[Post updated May 2021] When this post was first written in 2011, welfare benefit plans were a hot topic with the IRS. Huge penalties – up to $200,000 per year, criminal investigations, civil suits and many, many scams. If getting huge fines from the IRS wasn’t enough, several promoters of these plans managed to get hooked up with Bernie Madoff feeder funds. What’s worse than a multimillion IRS penalty? Paying that penalty and losing all of your money too.
Its been two years since we have seen any of these cases but we are leaving this post up. Until you try and get your money or the IRS finds you, there could still be some folks living in a state of bliss not knowing their plan isn’t all it was supposed to be.
As tax attorneys and asset recovery lawyers (fraud recovery), we see many welfare benefit plan cases. Obviously, each case is unique but they do tend to fall into three categories:
* Phony Plans
* Plans That Don’t Do Provide The Tax Breaks Promised
* Plans That Don’t Let You Out
Each is a fraud and scam, although in much different ways.
To date we have recovered monies for several individuals that had purchased phony plans. These are cases of outright theft. In one case the fraudster was shot and killed a year after we obtained a refund for our client. Evidently, that unlucky con man probably stole from the wrong person.
In a pending case, an individual purchased a plan only to find out years later that the money went to two fraudsters, Nikolai Battoo and Tracy Sunderlage.
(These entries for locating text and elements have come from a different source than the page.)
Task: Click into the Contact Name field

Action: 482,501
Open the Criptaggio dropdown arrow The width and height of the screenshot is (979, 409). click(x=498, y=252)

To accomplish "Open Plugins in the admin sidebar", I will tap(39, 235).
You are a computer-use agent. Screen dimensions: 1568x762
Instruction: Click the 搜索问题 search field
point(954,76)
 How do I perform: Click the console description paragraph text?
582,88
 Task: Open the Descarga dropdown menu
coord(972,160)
Totally phony plans are thankfully rare.
Next are the plans that don’t deliver the tax breaks promised. The IRS takes a dim view of most welfare benefit plans. Whether or not they are legal, the IRS calls them abusive tax shelters and considers them listed transactions. If you invest in one, expect an audit and expect to lose. The bulk of the plans fall into this category.
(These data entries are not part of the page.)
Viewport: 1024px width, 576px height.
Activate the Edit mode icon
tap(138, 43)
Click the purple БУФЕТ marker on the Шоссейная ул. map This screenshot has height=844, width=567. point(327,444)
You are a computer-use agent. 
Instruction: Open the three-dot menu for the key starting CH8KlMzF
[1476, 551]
These are the plans that result in huge assessments of tax, interest and penalties. In most cases we can recover the money from the plan and unwind the transaction. Participants may also have remedies against the promoter of the plan and those that sold the plan (frequently stockbrokers, insurance agents and financial planners).
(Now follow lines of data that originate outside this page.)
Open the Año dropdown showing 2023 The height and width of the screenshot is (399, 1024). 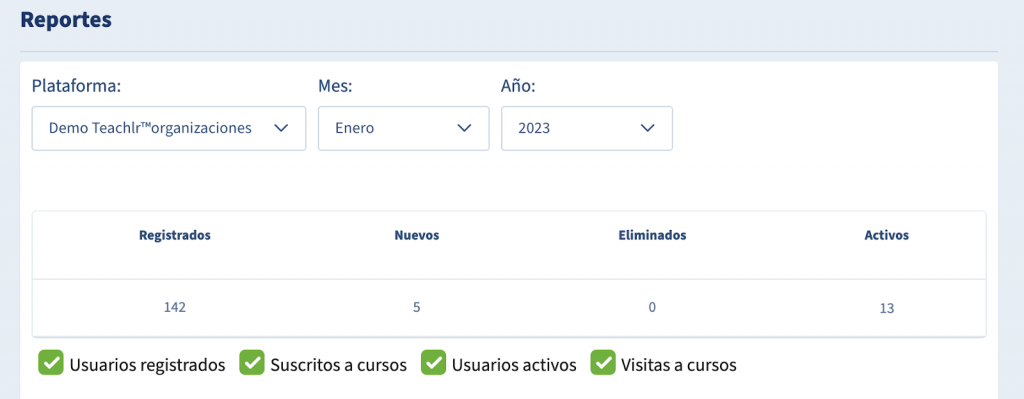tap(586, 129)
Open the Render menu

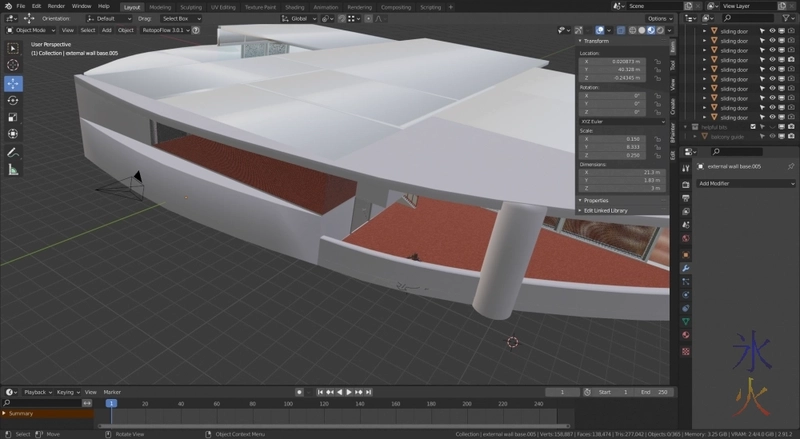click(56, 6)
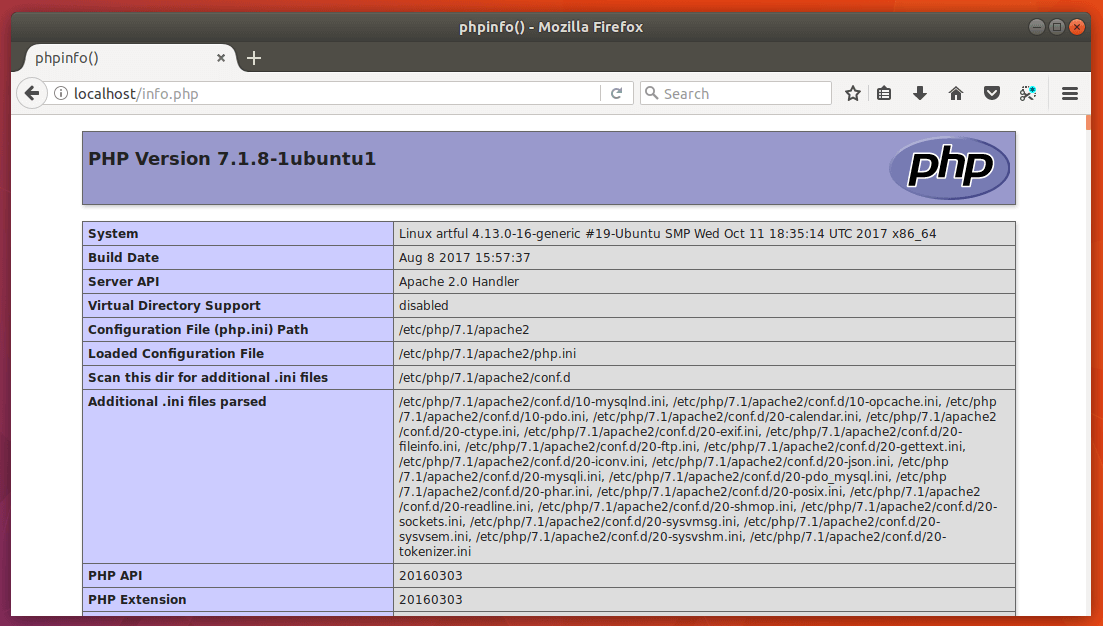Click the PHP logo image
The width and height of the screenshot is (1103, 626).
point(949,167)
The final category involves deceptive advertising. Many of these plans advertise how they provide valuable disability benefits and the like. They also tell prospective clients that they can have access to their investment principal if things get tight. Unfortunately, the information they provide is just wrong.
Earlier this week I spoke with a gentleman who invested tens of thousands of dollars into a disability type plan issued by Legacy Benefit Plans, Legacy’s website advertises how they can protect one’s assets from creditors. According to the gentleman I spoke with, they protect them so well that he can’t even get them. Money in the bank is not worth much if you can’t reach it in an emergency.
Many plans in the last category fail to tell you that your monies are placed in a trust, a trust that you don’t control. The trust is usually given the right to unilaterally change terms. In one case, the plan stopped offering the original disability plan and instead offered access to a health coach!
Is the Legacy Benefits Plan a scam? I haven’t read the plan document yet but it certainly sounds like one.
All of these plans are set up pursuant to IRS code section 419 – at least they claim to be. This creates more problems. The IRS has found so many of these plans to be problematic that they deem them to be “listed transactions.” What does that mean?
It means you have to fill out a special IRS form, Form 8886, disclosing your participation in a listed transaction. While not every plan is illegal, the IRS requires that you notify them when investing in one. Fail to tell the IRS and the penalty is $5000 to $100,000 for individuals per plan per year and double that for companies.
What should you do if you have a welfare benefit plan? Contact a competent tax lawyer or CPA well versed in welfare benefit plans. Even if your plan is legal, you must insure that you haven’t failed to file the appropriate forms. Your lawyer or accountant can also help you unwind the plan, amend returns and seek an abatement of any penalties that may follow. An attorney can also represent you if the matter must go to federal tax court or if you elect to bring a lawsuit to recover your losses.
Second, if you can’t get your money back, contact us. Even if the fraudster who has your money is long gone, we can sometimes go after the financial professionals selling these plans or the accountants and lawyers who “blessed” them.
Of particular note are 419 and 412 welfare benefit plans sold by insurance agents. We are shocked by the number of these plans sold by insurance agents who aren’t even licensed to do so. The silver lining is that often we can hold responsible the insurance company that issued the life insurance funding these plans.